Quant au West – Eastern Divan Orchestra, cette année en résidence à Salzbourg, ce fut la grande révélation du festival, cet orchestre entrant désormais dans la catégorie des toutes premières phalanges. Daniel Barenboïm accomplit avec ces jeunes surdoués palestiniens et israéliens, un travail admirable, les formant à une vitesse vertigineuse, leur inculquant, dirait-on, son propre sens musical, dans une osmose de tous les instants, une sympathie, au sens fort, entre les interprètes qui s'écoutent intensément et qui pressentent ce que veut leur maître. Jamais l'octuor pour cordes de Félix Mendelssohn n'a paru plus raffiné, les sons mieux fondus, le lyrisme plus juste l'image de la perfection …. Et les interprètes plus enthousiastes, ce qui ajoute beaucoup à la prestation. Tout comme les vents qui subjuguèrent dans la symphonie de chambre en mi majeur op. 9 pour quinze instruments de Schöenberg et dans le concerto de chambre pour piano et violon et treize instruments à vent d'Alban Berg (au violon le très doué Michael Barenboïm ).

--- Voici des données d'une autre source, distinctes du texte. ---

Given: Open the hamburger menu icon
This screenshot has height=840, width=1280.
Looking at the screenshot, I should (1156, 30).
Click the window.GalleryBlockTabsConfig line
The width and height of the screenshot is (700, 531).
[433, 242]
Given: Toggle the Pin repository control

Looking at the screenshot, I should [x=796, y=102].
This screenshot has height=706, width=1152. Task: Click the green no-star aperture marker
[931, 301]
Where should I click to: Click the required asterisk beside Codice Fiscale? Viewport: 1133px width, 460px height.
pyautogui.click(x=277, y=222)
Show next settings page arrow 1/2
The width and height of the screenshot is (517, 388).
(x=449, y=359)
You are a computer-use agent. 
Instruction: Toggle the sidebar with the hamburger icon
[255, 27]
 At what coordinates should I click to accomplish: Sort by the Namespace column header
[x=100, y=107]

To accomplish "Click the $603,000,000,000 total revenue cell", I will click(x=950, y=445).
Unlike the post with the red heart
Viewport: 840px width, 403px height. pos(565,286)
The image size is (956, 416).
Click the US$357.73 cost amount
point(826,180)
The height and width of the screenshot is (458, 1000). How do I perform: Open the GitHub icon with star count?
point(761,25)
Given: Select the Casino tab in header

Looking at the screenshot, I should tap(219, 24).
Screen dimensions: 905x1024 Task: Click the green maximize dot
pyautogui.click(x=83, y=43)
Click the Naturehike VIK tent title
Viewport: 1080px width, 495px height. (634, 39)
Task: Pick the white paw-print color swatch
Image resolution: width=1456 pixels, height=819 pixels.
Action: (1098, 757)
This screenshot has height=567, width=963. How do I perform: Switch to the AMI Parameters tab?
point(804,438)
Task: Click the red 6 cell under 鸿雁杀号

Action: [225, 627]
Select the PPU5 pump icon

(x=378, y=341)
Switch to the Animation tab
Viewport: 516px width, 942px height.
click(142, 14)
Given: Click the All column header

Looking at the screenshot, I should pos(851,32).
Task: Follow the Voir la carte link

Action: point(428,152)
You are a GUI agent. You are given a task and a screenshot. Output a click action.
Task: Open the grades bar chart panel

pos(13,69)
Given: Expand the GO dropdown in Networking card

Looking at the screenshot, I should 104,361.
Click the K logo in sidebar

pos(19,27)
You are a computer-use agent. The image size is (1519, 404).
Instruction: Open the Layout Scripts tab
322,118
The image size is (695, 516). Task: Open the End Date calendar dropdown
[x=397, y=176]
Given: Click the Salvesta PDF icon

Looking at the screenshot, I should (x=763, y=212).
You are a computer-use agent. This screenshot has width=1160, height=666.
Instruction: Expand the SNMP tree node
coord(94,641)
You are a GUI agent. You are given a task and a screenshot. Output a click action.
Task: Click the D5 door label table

De précieux cadeaux musicaux dans l'aula de l'Université, en face du Festspielhaus : dans le cadre de la Masterclass de Daniel Barenboïm, le fameux duo de percussions Percadu, formé par deux musiciens israéliens en 1996, Adi Morag et Tomer Yariv, après leurs études à Copenhague. Il faut les voir danser devant toutes sortes d'instruments, chercher les résonances, dialoguer, en criant parfois. Sans partitions, quand les rythmes sont d'une complexité et d'une variété illimitées (Le disque ne rend pas, hélas !). Et puis, dans cette même aula, les conférences d'Alfred Brendel, sur l'humour en musique, le caractère dans les sonates de Beethoven (entendons les affects, la psychologie et le sens de la nature), dignes d'un grand universitaire mais proférées du haut du tabouret, mais accompagnées de, on dirait, une suite de mini concerts de quelques secondes à chaque fois, 40 minutes en tout, mais où l'artiste mit autant d'intensité, en chantonnant, que lors d'un concert ; servi par une acoustique intime, idéale et un Bösendorfer en or, jamais il ne parut aussi bien jouer. Comme une apparition disant : «gardez en vous cette lumière car vous ne me verrez plus». Une standing ovation pour adieu. Adieu ? On ne veut y croire.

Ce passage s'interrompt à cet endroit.